I was recently introduced to Omar Khayyam in a book by Christpher Hitchens, The Portable Atheist. I have since fallen in love with it as a kind of tome to the ’empty’ yet enviable grave of the pleasure-seeking atheist. Omar Khayyam himself was apparently no saint, however I find his lust for life infectious, and his desire to cast of the shackles of a constrained life admirable. This is tangentially related to my post from last week, insofar as it pertains to pleasure being sought for its own end. Khayyam’s earnest desire to enjoy life and his good-natured mockery of those who live under the delusion that alcohol, women or song are sins is refreshing for the era.

The poem is circa 11th century Iran. Needless to say such a poem was heretical at the time, and indeed my having to post extolling the virtues of simple pleasure clearly indicates that I still consider that society warns us against indulgence. But what is so wrong with indulgence? People have overindulged in their desire to curtail overindulgence. Of course alcoholism is a problem, as is excess of any kind.

Excess in moderation is a mantra I try to live my life by. The enjoyment of life should never be considered a guilty pleasure. For that matter, why is the term ‘guilty pleasure’ in such common use? Why feel guilty about pleasure? Especially considering that the term is usually referring to a square of chocolate or a glass of wine before sundown.

Enjoy yourselves, people! It’s why we’re here! (It seems appropriate that this is a Friday afternoon post, then.)

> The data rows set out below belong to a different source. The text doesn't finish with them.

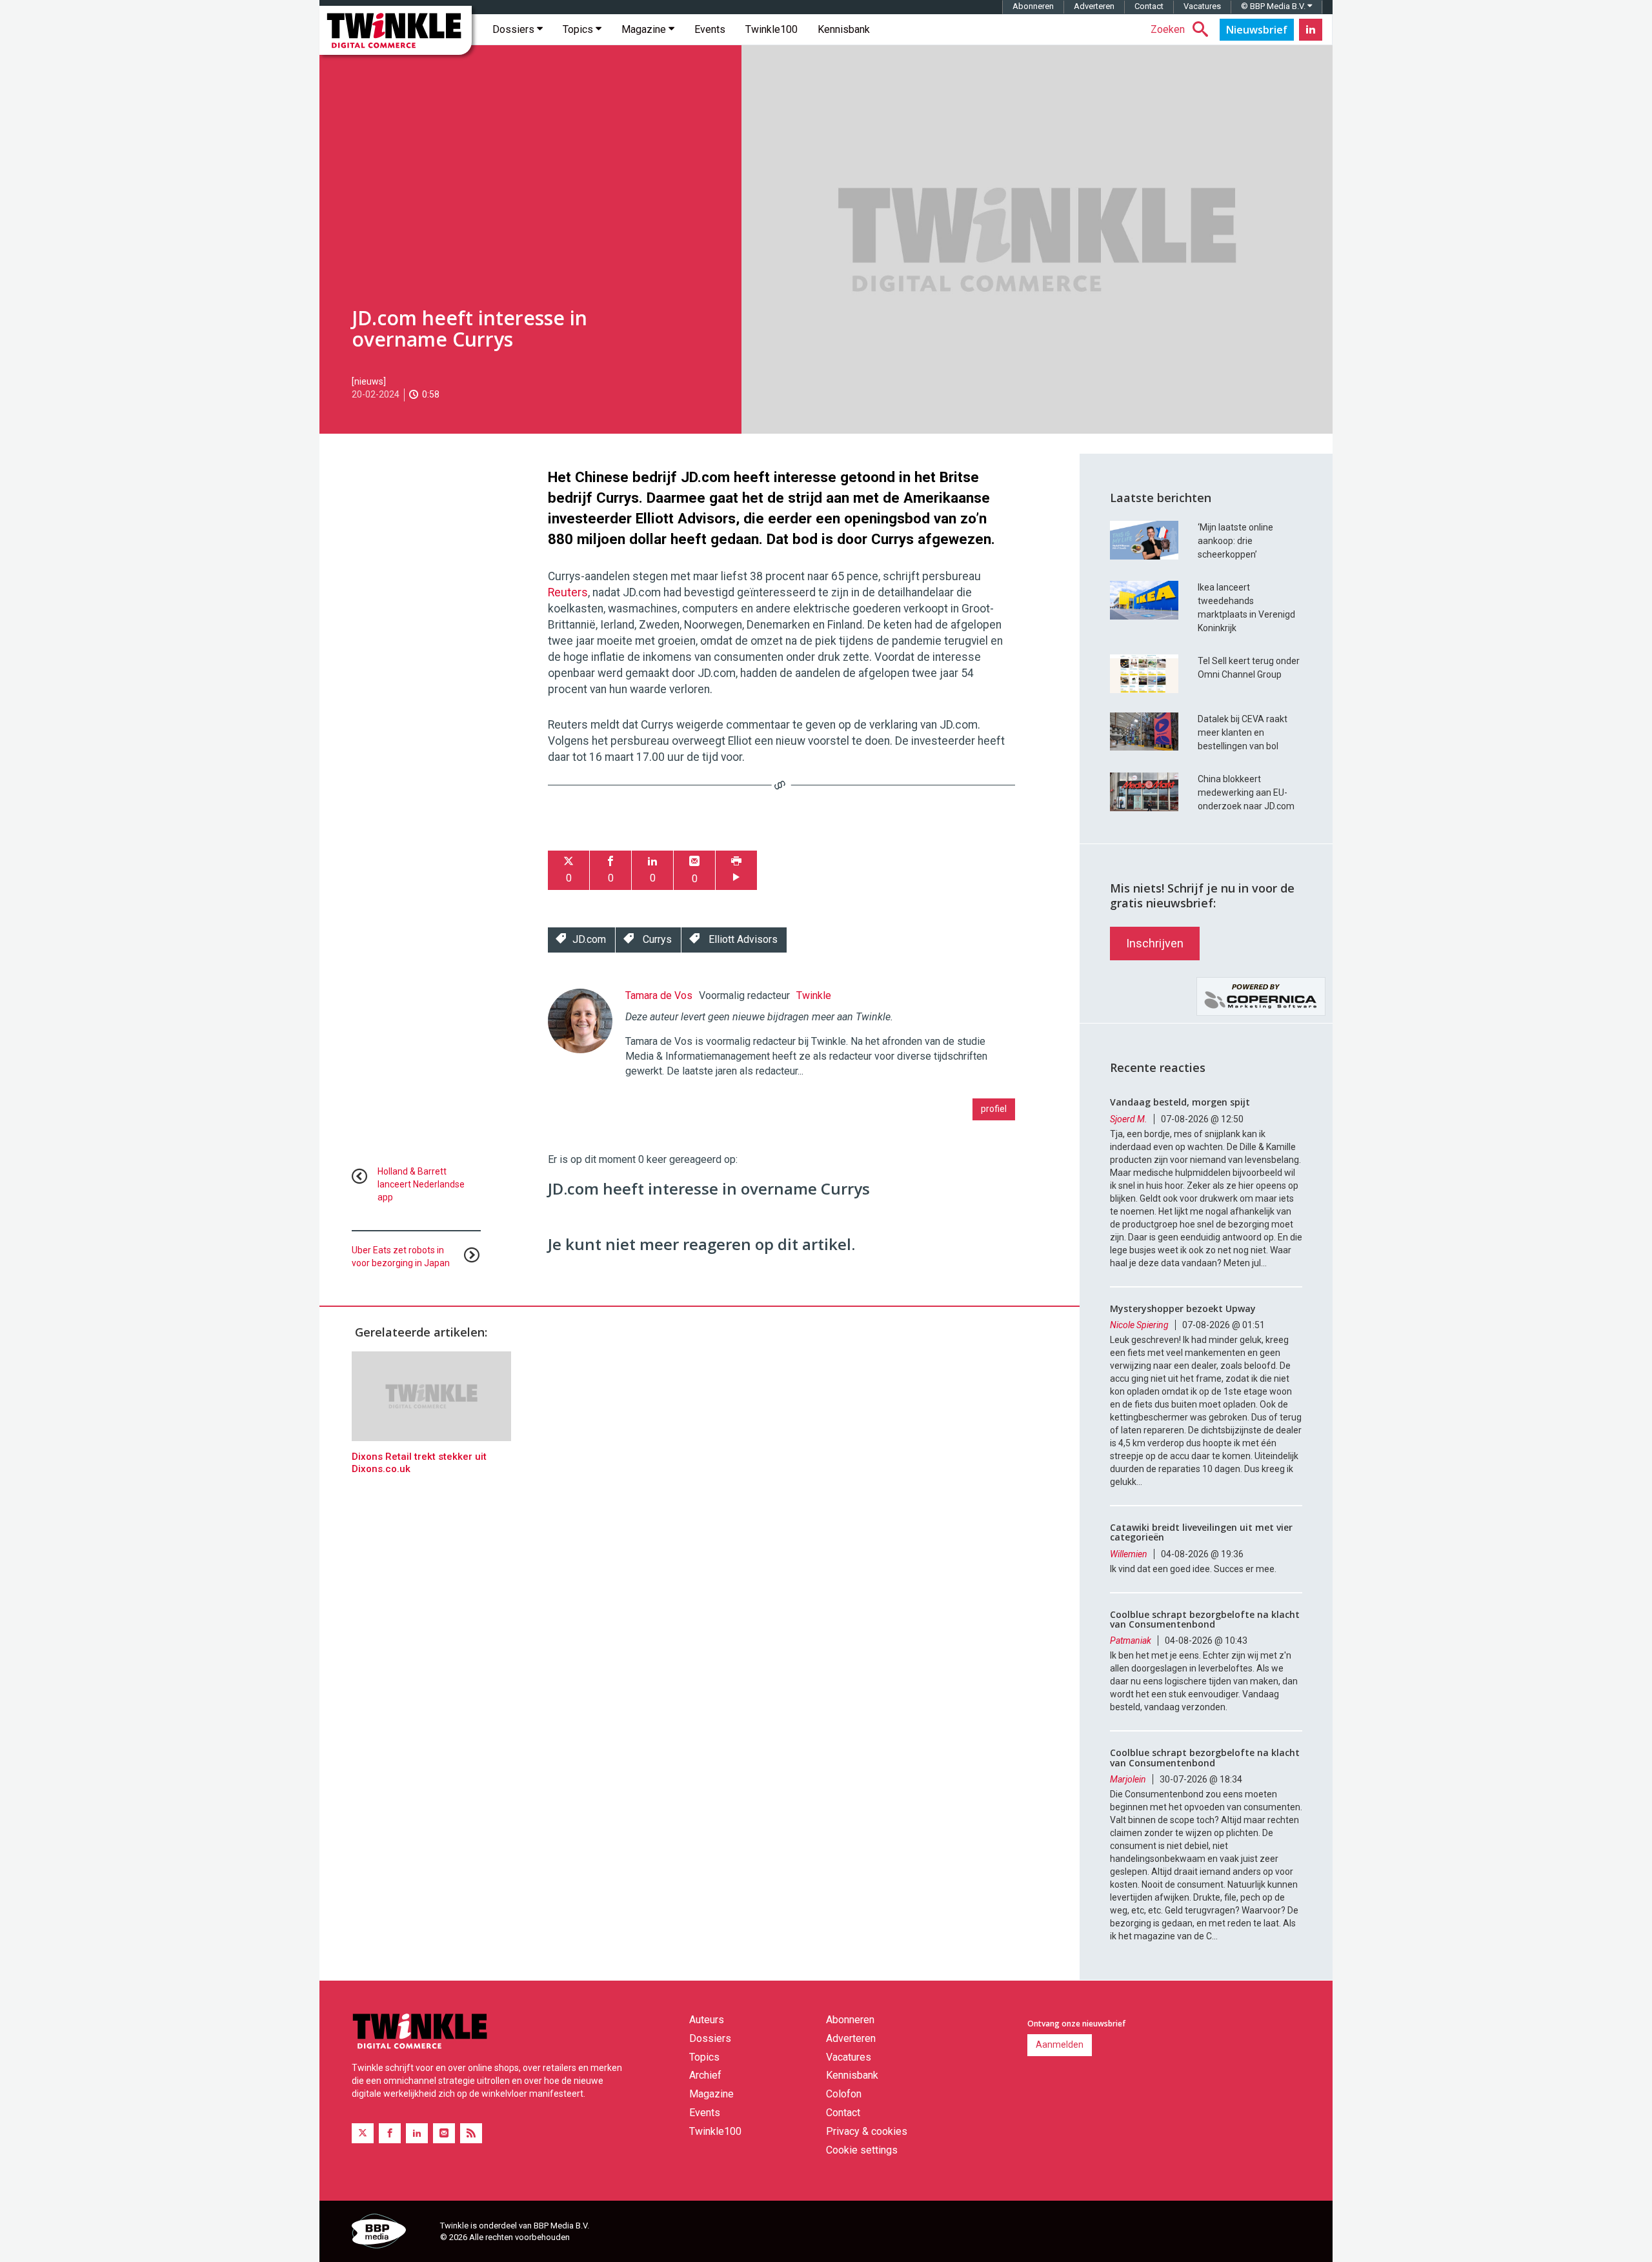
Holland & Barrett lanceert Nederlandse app (421, 1184)
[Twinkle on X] (363, 2133)
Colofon (843, 2094)
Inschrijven (1155, 943)
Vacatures (1202, 6)
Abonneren (1033, 6)
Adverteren (1094, 6)
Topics (579, 29)
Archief (705, 2075)
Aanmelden (1059, 2044)
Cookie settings (862, 2150)
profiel (994, 1109)
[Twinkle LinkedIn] (1310, 30)
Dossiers (514, 29)
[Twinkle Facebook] (390, 2133)
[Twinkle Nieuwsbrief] (1257, 30)
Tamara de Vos (658, 995)
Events (709, 29)
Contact (1148, 6)
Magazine (645, 29)
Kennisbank (844, 29)
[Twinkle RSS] (471, 2133)
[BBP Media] (391, 2233)
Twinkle (813, 995)
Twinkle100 (771, 29)
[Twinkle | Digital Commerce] (395, 30)
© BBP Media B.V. (1274, 6)
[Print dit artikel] (736, 870)
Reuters (568, 592)
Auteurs (706, 2020)
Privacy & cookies (866, 2131)
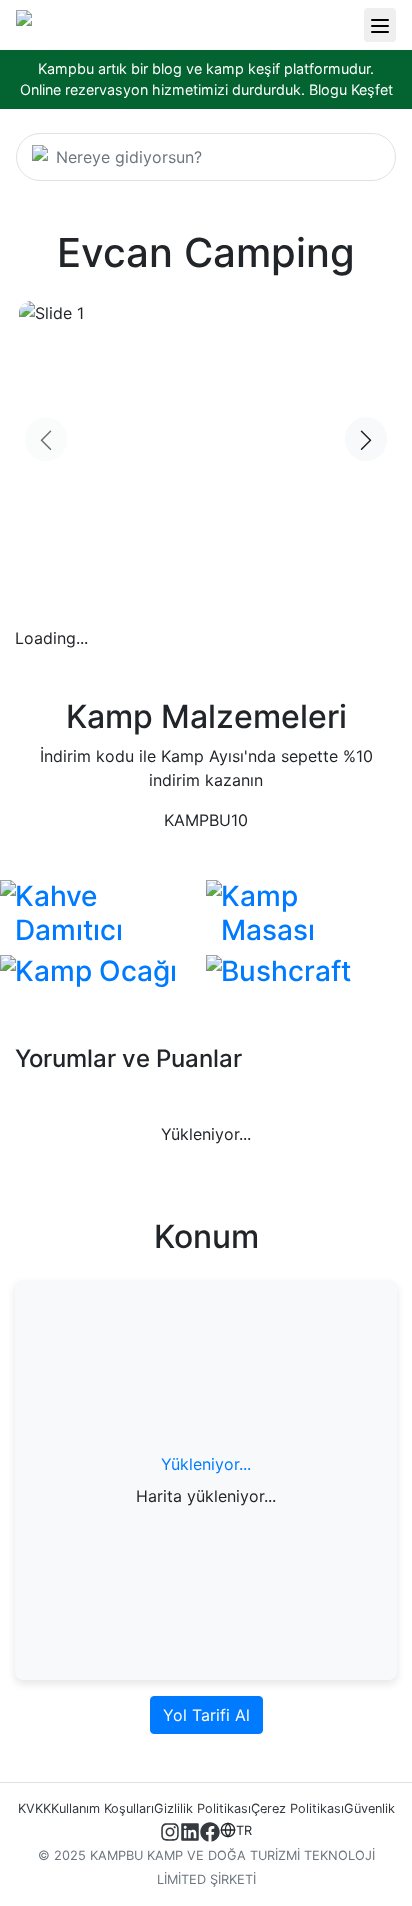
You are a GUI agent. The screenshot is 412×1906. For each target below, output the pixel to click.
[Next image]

And with that, I give you The Rubiyat of Omar Khayyam, as it is reproduced in The Portable Atheist

The bird of life is singing on the bough
His two eternal notes of “I and Thou”
O! hearken well, for soon the song sings through
And, would we hear it, we must hear it now

The bird of life is singing in the sun
Short is his song, nor just begun
A call, a trill, a rapture, then-so soon!
A silence, and the song is done-is done

Yea! What is man that deems himself divine?
Man is flagon, and his soul the wine;
Man is read, his soul the sound therein;
Man is the lantern, and his soul the shine

Would you be happy, hearken, then the way
Heeed not TO-MORROW, heed not YESTERDAY
The magic words of life are HERE and NOW
O fools, that after tomorrow stray

Were I a Sultan, say what greater bliss
Were I to summon to my side than this
Dear gleaming face, far brighter than the moon
O love! and this immortalizing kiss

To all of us the thought of heaven is dear
Why not be sure of it and make it here?
No doubt there is a heaven younder too
But ’tis so far away- and you are near

Men talk of heaven- there is no heaven but here
Men talk of hell- there is no hell but here
Men of hereafters talk, and future lives
O love, there is no other life-but here

Gay little moon, that hath not understood!
She claps her hands, and calls the red wine good
O careless and beloved , if she knew
This wine she fancies is my true heart’s blood

Girl, have you any thought what your eyes mean?
You must have stolen them from some dead queen
O little empty laughing soul that sings
And dances tell me- what do your eyes meam?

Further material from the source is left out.